In the end, after years of aggressively pushing, all it took was just for one person to put up with me for a while, for me to be satistifed. My "attention whore" self finally came to an end, never to come back again. And with this, I could finally stop trying to pursue new friendships, be it online or in real life. Trying to reach people, with this permanent fear of potential rejection in the back of my mind, was mentally demanding and time consuming. Being able to stop was a defeat of sorts, but quite liberating, at the same time.

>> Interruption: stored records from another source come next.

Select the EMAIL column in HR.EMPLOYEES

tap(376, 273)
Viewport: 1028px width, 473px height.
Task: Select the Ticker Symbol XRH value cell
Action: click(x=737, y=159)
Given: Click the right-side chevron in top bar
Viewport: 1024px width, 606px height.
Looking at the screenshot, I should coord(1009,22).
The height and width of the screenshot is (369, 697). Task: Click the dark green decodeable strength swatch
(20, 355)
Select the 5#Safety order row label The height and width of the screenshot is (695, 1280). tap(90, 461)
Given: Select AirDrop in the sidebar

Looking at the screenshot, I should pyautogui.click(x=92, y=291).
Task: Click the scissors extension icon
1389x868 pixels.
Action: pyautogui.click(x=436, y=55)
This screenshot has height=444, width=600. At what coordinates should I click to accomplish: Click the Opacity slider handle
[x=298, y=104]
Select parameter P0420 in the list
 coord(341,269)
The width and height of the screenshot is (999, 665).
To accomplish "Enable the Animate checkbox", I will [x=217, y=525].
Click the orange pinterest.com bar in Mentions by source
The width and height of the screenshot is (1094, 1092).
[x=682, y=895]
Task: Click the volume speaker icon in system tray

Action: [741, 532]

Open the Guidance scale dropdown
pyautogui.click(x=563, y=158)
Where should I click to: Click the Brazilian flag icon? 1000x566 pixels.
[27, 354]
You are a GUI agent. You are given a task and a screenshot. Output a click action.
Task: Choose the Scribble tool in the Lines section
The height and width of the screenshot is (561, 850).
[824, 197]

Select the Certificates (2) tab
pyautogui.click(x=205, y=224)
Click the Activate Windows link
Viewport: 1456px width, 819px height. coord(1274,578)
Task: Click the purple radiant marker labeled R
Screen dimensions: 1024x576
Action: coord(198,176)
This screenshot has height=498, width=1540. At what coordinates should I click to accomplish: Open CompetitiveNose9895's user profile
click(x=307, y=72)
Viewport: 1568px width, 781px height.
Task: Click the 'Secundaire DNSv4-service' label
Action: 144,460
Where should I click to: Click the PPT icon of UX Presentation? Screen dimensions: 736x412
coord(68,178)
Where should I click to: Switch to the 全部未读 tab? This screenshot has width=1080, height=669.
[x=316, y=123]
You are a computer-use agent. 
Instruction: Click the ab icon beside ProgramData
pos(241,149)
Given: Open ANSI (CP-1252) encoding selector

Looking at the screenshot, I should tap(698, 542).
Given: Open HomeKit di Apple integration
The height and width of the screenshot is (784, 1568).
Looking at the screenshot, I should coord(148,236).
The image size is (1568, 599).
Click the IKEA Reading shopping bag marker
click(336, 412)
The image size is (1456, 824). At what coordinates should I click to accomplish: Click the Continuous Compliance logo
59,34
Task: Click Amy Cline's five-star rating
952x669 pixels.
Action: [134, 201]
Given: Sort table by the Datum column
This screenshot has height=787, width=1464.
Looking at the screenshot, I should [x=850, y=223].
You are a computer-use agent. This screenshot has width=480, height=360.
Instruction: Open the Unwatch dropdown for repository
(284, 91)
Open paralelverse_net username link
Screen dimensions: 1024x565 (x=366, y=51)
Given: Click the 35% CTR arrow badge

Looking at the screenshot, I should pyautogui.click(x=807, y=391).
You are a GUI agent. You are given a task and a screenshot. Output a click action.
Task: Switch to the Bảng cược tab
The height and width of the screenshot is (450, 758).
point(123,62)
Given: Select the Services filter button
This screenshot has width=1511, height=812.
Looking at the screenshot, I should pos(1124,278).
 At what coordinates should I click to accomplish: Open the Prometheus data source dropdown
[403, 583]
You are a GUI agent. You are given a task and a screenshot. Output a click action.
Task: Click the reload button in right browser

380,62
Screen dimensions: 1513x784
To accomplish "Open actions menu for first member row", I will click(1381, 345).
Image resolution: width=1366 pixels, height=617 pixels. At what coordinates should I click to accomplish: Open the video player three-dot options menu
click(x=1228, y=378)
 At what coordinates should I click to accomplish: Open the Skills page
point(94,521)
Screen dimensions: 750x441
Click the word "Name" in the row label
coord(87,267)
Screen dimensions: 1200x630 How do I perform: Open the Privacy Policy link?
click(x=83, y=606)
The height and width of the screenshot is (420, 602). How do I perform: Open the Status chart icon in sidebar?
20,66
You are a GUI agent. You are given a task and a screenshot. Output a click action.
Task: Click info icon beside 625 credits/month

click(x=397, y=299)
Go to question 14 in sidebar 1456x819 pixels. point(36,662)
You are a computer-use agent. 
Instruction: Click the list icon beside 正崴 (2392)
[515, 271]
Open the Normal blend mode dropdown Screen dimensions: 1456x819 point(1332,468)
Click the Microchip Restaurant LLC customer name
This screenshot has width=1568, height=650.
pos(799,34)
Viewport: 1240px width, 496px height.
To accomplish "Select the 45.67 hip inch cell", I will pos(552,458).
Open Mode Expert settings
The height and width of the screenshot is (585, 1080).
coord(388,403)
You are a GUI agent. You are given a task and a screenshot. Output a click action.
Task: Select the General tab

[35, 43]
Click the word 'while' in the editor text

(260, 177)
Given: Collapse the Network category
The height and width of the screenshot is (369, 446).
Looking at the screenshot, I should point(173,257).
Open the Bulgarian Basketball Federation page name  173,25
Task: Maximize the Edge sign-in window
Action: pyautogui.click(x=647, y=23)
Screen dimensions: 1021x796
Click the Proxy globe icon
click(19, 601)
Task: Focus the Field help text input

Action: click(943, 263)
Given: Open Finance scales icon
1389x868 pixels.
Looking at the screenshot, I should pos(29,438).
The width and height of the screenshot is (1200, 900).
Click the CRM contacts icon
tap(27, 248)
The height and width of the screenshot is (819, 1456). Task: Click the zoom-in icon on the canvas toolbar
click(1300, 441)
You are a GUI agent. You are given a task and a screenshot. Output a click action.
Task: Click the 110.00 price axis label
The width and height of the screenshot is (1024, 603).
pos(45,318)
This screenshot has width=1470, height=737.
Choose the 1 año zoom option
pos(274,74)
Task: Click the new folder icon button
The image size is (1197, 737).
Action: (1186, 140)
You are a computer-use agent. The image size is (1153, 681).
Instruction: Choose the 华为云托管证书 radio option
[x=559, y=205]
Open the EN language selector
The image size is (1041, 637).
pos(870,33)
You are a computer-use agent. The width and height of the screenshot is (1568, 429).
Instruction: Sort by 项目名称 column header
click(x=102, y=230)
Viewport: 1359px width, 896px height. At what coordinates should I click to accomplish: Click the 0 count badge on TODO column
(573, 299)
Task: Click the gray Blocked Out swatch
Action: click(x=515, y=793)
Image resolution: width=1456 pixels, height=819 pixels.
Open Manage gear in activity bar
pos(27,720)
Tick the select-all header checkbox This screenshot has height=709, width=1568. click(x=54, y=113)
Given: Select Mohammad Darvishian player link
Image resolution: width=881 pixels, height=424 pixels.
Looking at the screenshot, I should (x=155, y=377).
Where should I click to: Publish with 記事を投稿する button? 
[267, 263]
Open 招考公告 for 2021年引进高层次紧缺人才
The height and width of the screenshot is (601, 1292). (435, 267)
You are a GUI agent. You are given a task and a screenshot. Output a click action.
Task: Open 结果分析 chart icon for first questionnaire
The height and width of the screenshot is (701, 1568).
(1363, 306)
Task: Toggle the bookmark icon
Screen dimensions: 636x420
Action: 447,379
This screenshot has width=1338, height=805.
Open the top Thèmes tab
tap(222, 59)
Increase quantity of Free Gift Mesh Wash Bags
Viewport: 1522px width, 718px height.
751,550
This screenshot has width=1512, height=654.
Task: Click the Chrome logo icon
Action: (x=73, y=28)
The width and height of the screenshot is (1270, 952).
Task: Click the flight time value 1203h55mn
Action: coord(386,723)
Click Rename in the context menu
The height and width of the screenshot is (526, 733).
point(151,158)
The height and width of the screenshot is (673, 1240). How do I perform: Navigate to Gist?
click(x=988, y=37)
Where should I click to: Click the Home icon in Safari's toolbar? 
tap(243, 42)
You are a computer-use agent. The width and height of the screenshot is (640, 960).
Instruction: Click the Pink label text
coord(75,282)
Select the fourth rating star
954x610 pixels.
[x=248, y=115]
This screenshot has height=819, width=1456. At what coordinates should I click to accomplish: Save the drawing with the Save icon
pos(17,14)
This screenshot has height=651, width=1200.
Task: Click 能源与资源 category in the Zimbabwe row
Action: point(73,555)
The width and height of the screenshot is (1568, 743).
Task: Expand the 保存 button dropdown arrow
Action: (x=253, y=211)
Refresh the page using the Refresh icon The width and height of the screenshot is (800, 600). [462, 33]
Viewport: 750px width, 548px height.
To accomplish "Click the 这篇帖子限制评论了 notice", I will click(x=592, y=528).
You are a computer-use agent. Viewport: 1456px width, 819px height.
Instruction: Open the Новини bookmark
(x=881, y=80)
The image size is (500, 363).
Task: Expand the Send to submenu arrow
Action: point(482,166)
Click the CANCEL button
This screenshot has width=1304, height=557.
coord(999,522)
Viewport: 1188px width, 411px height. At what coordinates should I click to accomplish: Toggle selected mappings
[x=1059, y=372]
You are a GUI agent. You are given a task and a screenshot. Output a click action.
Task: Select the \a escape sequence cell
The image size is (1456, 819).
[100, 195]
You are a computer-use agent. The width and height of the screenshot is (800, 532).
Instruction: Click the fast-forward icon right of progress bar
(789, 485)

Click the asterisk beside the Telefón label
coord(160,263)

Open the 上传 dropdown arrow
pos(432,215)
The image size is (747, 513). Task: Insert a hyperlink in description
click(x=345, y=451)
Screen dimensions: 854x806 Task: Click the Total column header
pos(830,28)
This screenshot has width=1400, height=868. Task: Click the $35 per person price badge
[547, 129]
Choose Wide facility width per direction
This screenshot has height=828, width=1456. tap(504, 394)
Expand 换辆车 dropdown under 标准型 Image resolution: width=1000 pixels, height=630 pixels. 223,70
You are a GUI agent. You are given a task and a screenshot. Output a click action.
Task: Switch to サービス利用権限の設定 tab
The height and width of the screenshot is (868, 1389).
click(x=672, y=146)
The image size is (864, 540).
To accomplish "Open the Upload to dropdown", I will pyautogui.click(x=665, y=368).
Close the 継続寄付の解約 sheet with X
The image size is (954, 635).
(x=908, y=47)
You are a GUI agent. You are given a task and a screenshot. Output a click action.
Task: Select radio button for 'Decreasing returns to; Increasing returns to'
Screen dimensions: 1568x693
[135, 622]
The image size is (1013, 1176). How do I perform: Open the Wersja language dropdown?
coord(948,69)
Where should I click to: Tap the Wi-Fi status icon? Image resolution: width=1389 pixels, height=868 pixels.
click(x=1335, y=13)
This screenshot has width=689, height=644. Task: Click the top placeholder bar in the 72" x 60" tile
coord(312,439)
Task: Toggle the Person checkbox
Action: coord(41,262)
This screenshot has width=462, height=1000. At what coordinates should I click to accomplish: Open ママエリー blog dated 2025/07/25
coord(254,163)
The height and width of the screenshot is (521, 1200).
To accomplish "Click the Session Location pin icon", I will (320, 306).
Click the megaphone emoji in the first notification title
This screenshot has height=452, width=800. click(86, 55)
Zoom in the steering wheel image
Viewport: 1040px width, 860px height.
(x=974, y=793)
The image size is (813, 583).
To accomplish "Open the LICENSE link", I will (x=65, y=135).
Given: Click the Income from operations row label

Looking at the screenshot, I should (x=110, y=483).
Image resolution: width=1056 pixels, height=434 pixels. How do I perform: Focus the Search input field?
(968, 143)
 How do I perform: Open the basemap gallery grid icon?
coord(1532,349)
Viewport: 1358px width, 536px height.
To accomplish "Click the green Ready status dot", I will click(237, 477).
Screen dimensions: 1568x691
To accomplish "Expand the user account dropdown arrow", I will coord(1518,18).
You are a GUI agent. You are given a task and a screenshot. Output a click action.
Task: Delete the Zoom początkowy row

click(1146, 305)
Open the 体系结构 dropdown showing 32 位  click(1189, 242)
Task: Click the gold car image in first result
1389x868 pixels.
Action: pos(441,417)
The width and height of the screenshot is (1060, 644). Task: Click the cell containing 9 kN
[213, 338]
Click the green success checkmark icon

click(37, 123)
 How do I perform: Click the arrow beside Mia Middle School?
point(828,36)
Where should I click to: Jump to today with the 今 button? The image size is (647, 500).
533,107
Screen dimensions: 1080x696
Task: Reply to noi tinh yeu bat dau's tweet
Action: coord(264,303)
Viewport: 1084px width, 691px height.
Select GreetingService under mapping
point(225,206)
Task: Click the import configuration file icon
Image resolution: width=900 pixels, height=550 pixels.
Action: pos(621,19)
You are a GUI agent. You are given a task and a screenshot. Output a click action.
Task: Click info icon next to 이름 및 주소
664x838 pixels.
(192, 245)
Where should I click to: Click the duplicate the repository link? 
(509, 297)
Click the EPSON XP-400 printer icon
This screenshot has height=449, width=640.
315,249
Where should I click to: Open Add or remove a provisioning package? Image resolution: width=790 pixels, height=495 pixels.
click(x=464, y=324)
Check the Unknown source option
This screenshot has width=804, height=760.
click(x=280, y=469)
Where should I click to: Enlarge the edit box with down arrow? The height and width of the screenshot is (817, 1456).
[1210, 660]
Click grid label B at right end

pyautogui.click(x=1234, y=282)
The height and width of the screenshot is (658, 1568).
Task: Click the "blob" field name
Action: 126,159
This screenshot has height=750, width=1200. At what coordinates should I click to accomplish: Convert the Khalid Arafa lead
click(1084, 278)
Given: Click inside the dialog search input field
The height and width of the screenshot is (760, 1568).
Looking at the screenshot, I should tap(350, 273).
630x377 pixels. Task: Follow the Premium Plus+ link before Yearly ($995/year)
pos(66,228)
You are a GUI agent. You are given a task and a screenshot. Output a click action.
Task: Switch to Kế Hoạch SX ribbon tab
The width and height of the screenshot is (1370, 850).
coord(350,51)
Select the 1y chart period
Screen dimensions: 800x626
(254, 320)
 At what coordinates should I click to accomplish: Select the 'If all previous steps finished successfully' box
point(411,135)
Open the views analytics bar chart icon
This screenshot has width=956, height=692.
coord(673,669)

By now, college was over and it was time to get a job. I had to close the door to my online life; there just wasn't enough time for me anymore to put the required commitment. Timing certainly helped; those were the days when LJ was in decline and Tumblr was on the rise (never been a fan of Tumblr myself, urgh). That certainly made it easier, as there was less and less happening in my online life, after all. I went back to my fandom lurker ways, just like in my early days of Internet.
And that brings us to this day.
...wait, that's it?
Well yes, nothing else has happened. I've been working in the same company for the last 9 years, within the same team, except that no one from that original team is there anymore, leaving me as the lead by default, just because there's no one else around having the knowledge to deal with that ancient database /shrugs As with everything else in life, I don't have the courage or the confidence to go out of my comfort zone.
At this point, Youtubers would say "I can finally say that I'm proud of what I have accomplished". That's not the case with me...I can't really say that I have accomplished anything, and there's nothing really that I can be proud of. Unless we're talking about my evergrowing
merchandise collection, but this is certainly not something that my parents can proudly talk about, lol.
I'm fully aware that at this point, all I'll leave behind is a big pile of crap to be disposed of, and I'd be lying if I said this doesn't bother me. I've lived up to the expectations of no one, and it wouldn't be totally wrong to label me as a disappointment. My life as a whole is anything but healthy, and I can't even say anymore that I have either a real or an online life xP My online activity is limited to a full check of Twitter timeline, giving likes here and there, rinse and repeat. No interaction whatsoever, except for ocassionally replying to questions on FB. I suppose I can claim to be a functional adult to a degree, but this world is not kind to those like me who failed at grasping the basics of social relationships.
However, the excitement of a future game release date, of an AmiAmi box approaching pick up point, those are the things that drive me forward, as lame, and pathetic, as it may sound like. But I guess...that's enough for now; it's something that not everybody has.
I wonder if I'll have a different story to tell 10 years from now? Only time will tell.